By the way - Is it freestanding or connected to a ledger supported by through bolts.

The width of the footings (Sonotubes, I would imagine is what you will use for the main deck) depend on the soil bearing capacity. Smaller tubes can be used with a big-foot form if you want a smaller diameter Sonotubes. The frost depth gives the minimum required depth that is required for footings. If you are relying on the soil for lateral support for an 8.5' high deck, you might have to be deeper.

Good luck!!

Dick


----------



## stubits (Dec 30, 2008)

Thanks so much for the response. I thoughts I added my location to my profile, I guess not. Will do so now.

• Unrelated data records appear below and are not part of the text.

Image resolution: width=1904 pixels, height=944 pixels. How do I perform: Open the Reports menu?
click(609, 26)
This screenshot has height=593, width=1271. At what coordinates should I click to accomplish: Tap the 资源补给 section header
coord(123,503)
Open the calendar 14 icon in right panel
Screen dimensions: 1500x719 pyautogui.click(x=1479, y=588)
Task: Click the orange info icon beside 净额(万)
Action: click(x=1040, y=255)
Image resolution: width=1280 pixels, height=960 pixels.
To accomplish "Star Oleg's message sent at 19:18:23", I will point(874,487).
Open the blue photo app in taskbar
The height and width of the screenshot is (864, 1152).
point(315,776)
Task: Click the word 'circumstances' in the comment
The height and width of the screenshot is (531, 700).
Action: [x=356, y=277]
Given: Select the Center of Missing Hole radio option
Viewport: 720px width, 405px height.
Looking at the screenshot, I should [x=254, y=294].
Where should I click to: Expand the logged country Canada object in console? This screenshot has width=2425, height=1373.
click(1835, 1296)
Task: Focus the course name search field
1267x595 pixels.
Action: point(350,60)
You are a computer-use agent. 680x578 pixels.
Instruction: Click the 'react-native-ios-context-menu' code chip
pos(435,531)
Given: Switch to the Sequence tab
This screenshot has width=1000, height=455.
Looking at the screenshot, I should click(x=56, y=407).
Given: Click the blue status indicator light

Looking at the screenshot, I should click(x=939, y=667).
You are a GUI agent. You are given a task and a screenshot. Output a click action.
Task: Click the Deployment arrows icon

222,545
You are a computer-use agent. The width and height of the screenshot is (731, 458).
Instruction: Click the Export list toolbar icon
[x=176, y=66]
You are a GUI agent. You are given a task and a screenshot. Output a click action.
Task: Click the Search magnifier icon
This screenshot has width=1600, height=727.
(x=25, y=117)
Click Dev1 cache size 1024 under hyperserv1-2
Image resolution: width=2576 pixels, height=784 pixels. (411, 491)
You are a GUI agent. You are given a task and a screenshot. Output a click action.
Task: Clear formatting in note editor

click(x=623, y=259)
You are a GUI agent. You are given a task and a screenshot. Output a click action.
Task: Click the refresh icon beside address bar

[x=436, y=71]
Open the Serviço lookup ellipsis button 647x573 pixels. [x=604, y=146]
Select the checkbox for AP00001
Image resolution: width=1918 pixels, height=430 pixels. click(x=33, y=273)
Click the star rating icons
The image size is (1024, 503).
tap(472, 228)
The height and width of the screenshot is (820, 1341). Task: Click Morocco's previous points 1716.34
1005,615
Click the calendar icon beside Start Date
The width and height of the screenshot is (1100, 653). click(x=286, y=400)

I am located in the Washington, DC area.

The primary deck will be ledgered to the house, yes.


----------



## Daniel Holzman (Mar 10, 2009)

Normally deck elements are not specifically sized based on detailed calculations, rather they are sized in the building code or perhaps in local codes maintained by the code enforcement officer. The idea of a 17 inch diameter footing is really odd, since as far as I know sonotubes do not come in that size, I am not sure how you would build it. Also, a 17 inch diameter footing is probably overkill by at least a factor of 4 in terms of capacity, given that you are extending it to frost, but if that is what the code requires, that is what you have to do.

If you do not have code mandated sizes, then you would size the footing based on the load and the soil capacity. Soil capacity can be estimated based on the type of soil you have (sand, gravel, clay, silt, ledge), and there is always a table in the code book that tells you the allowable capacity in pounds per square foot that soil of a particular type is good for. The vertical load on each pier is a function of the code mandated minimum loading on the deck, which is typically given in pounds per square foot of deck. You calculate how many square feet each post supports, multiply by the required load per square foot, and use that figure to compute the vertical load on each pier.


----------



## Gary in WA (Mar 11, 2009)

http://books.google.com/books?id=1g...=X&oi=book_result&ct=result&resnum=3#PPA31,M1

http://rockproducts.com/mag/rock_aggregates_prevent_frost/

http://www.awc.org/Publications/DCA/DCA6/DCA6-09.pdf

Be safe, Gary


----------



## stubits (Dec 30, 2008)

As always, many thanks to all of you for your input. I am definitely starting to understand things better now. I think I have the information I need now to figure out the footings.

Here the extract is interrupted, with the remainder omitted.